Mesut Barzani, gündemdeki üç soruna ilişkin soruya özetle şu karşılığı verdi:
1Bağımsız Kürdistan: Bağımsızlık Kürtlerin en doğal hakkıdır. Komşularımızın bu fikre kendilerini alıştırmaları gerekir.
2Kerkük: Kerkük, Kürdistan'ın kalbidir. Kerkük bir Irak kenti ve Kürdistan'ın parçasıdır. Bir Kürt kentidir.
3PKK: Türkiye bizim PKK ile askeri olarak karşı karşıya gelmemizi beklememeli. Bu konuda siyasi adımlar atılmalıdır. Türkiye'nin sınır ötesi harekâtına izin vermeyiz ve seyirci kalmayız.

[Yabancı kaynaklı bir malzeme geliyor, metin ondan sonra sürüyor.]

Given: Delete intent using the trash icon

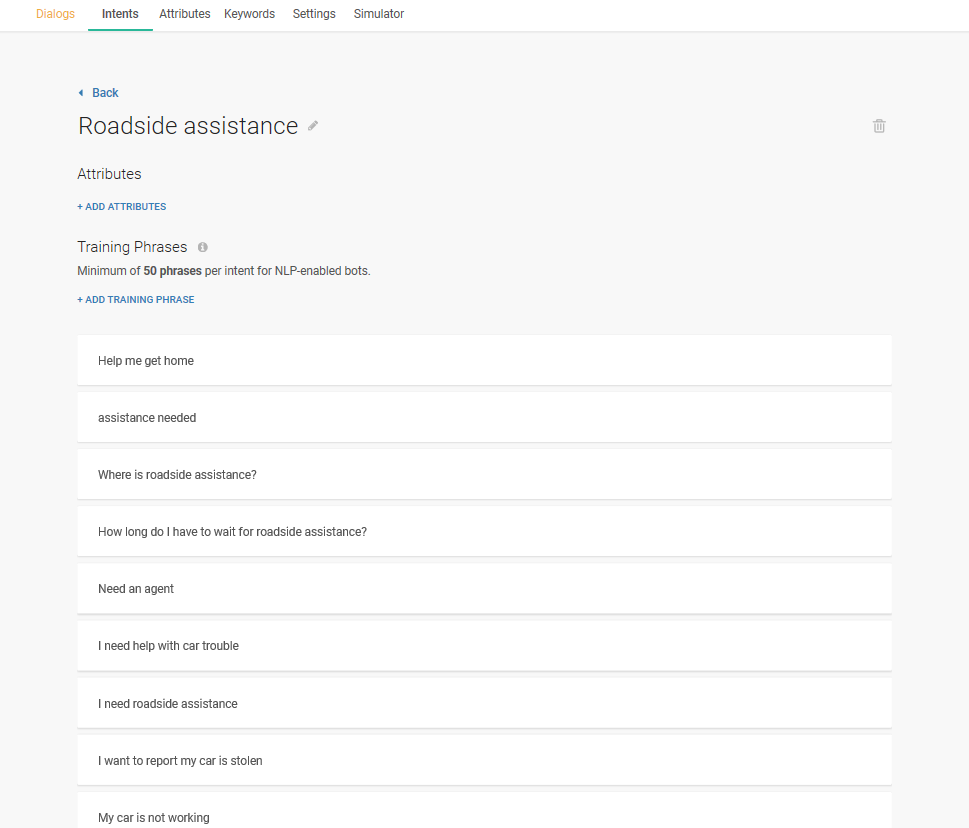Looking at the screenshot, I should pyautogui.click(x=879, y=126).
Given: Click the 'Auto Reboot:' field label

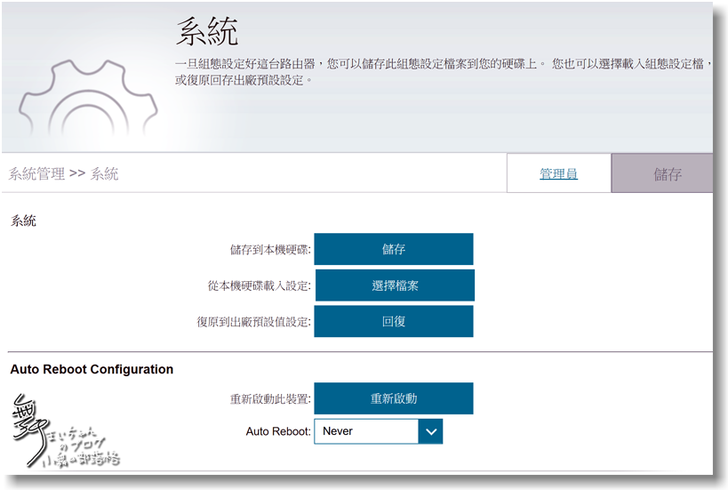Looking at the screenshot, I should coord(278,432).
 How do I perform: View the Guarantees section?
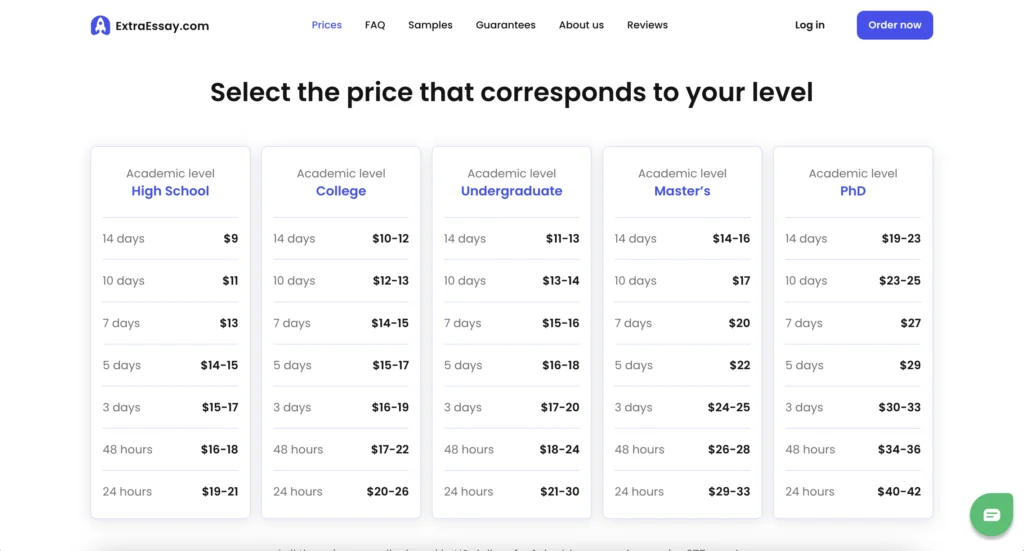(x=505, y=25)
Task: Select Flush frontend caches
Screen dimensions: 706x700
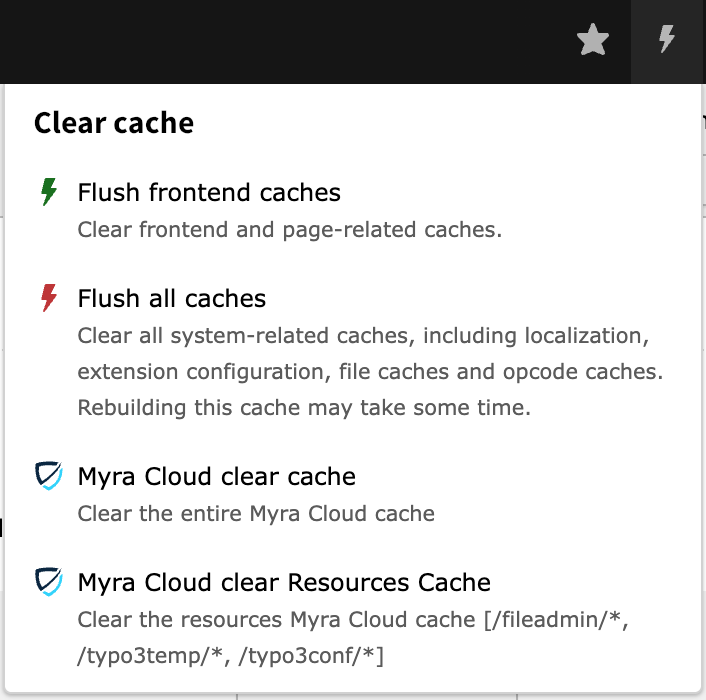Action: [x=209, y=192]
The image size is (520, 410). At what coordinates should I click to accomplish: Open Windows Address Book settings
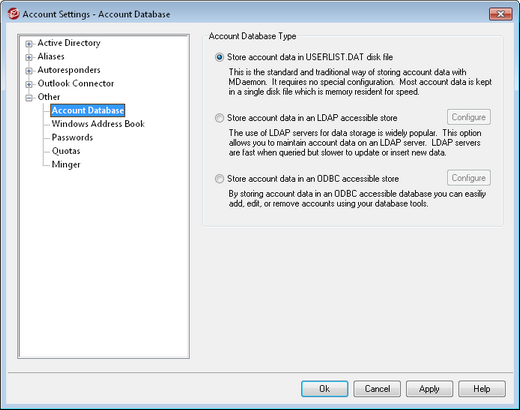[x=98, y=124]
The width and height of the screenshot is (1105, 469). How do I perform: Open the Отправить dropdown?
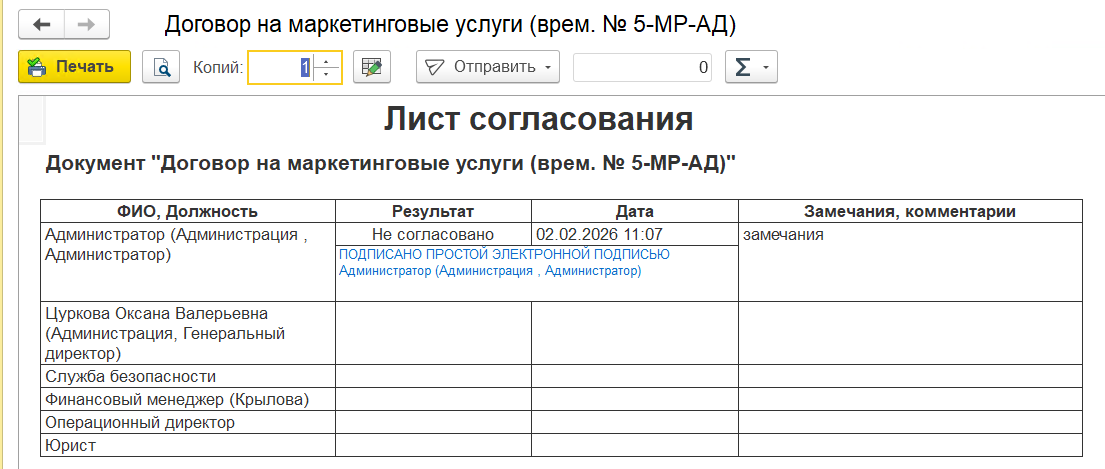pos(488,67)
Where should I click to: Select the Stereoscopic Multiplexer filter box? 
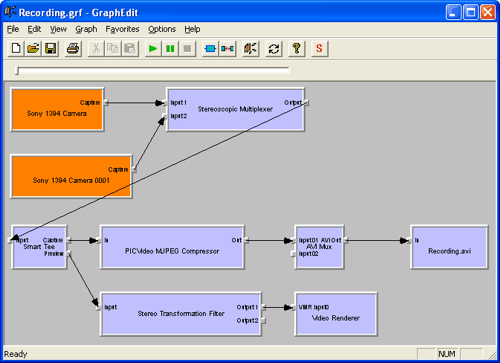tap(235, 109)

Bunlar Barzani'nin bilinen görüşleri. PKK konusuna "Siyasi adım atılmalı" önerisiyle yaklaşan Barzani'nin, çözüm olarak gördüğü, Türkiye'nin PKK kaynaklı siyasi talepleri kabul etmesidir.

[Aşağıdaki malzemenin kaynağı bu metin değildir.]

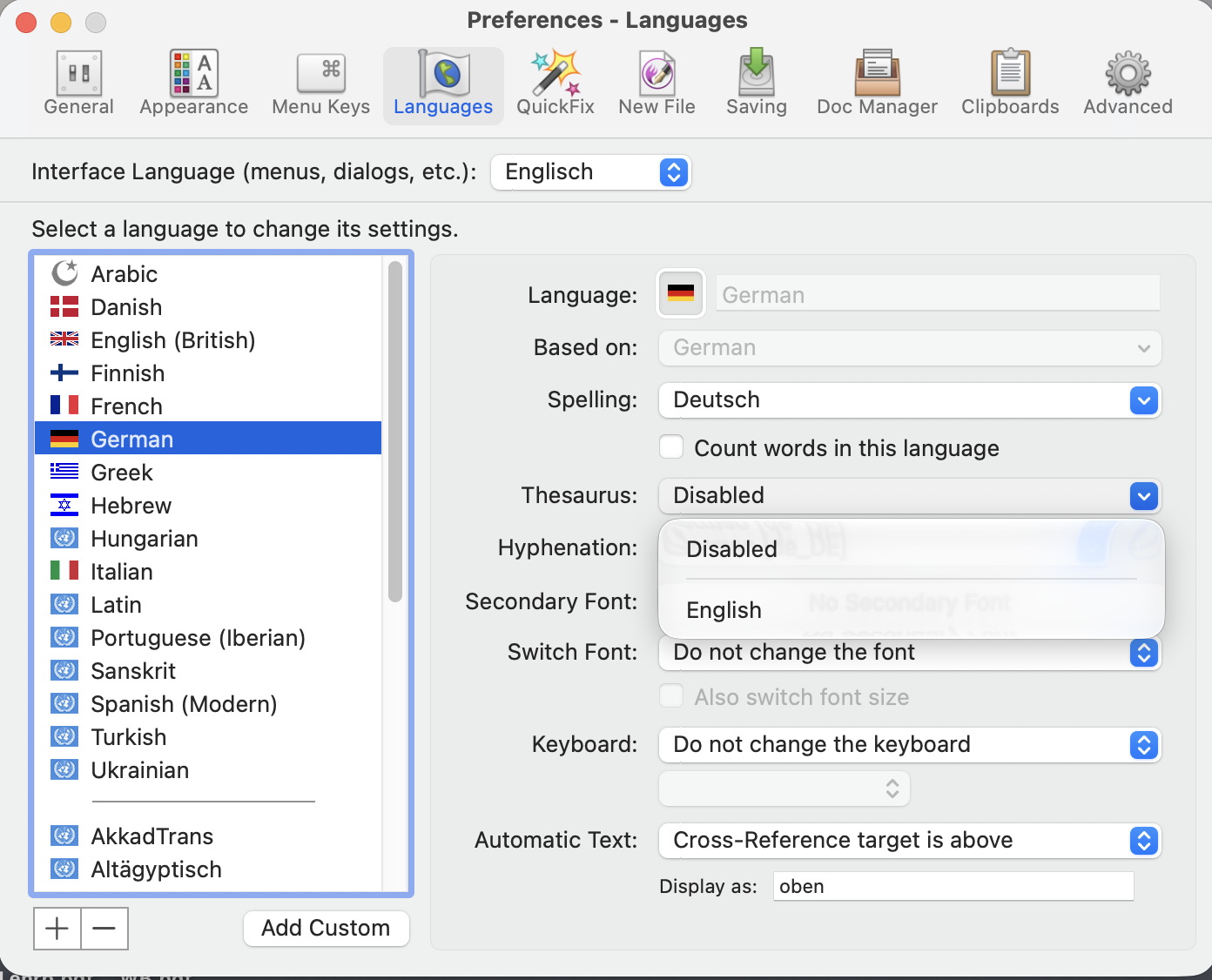Open the Clipboards preferences pane
The image size is (1212, 980).
(1010, 84)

Türkiye'de özellikle Güneydoğu'da etkin olmaya, Türkiye'nin iç politikasında, kendi çizgisinde siyasi alternatifler oluşturmaya çalışan Barzani'nin bundan başka bir mesaj vermesi zaten beklenemezdi.
Kerkük sorunu
Türkiye'nin Kuzey Irak kaynaklı üç sorununun, "yaşamsal" önem sırasına göre, bağımsız Kürt devletinin ilan edilmesi, Kerkük ve PKK olduğunu yansıttığımız yazımızda, ilk olasılığı irdelemiştik.
Bugün Kerkük ve PKK sorununa bakalım…
Kerkük, Türkiye için neden önemli?
Türkiye, Kuzey Irak'ta bağımsız bir Kürt devleti ilanını Türkiye'nin geleceği açısından bir risk olarak değerlendiriyor. Bu bağlamda Kerkük özel bir önem arz ediyor. Kerkük'ün Kürt idaresine bağlanması, bağımsız Kürt devletinin ilanı yolunda önemli bir kilometre taşı olarak görülüyor. Ankara açısından bu yönüyle özel önem arz ediyor.
Kerkük sorununun ikinci yönü ise Türkmenler. Kerkük'te bir iç çatışmanın yaşanması olasılığı da Türkiye'yi, Türkmenlerin can ve mal güvenliği bakımından endişelendiriyor.
PKK sorunu
PKK sorununu özetlemeye bile gerek yok. Örgüt, Türkiye'de daha az, Kuzey Irak'ta daha fazla olmak üzere silahlı varlığını sürdürüyor.
PKK çizgisinin siyasi alandaki temsilcileri, taleplerini Türkiye'nin gündeminde tutuyorlar. Bunlar, Türkiye'nin iki uluslu olarak yeniden yapılandırılması, genel af, Kürtçenin eğitim dili olması gibi talepler.
Kerkük ve PKK ele alınırken, bu iki sorunun birbiriyle ilişkilendirilmesi, birbirinin karşılığı gibi görülmesi, bir terazinin iki kefesini dengeleyecek ağırlıklar gibi yaklaşılması hatalı olur.
İki sorunun Türkiye'ye karşı "pazarlık" unsurları gibi sunulması temel bir yanlışlığı ifade eder.
ABD ve Irak temaslarında, "PKK'ya karşı alınacak bazı önlemler" karşılığında Türkiye'nin Kerkük'ün statüsü konusunda "kabullenici" bir konumda durması gibi bir "denklem"in tatmin edici bulunması veya bulunabileceği gibi bir izlenim verilmesi de telafisi zor sorunlara yol açabilir.
Bu sorunların üçü de Türkiye için çok önemli…
Görüşmek amaç değil araç olduğuna göre Türkiye'nin net biçimde görüşmelerin "amacı"nı ortaya koyması gerekir.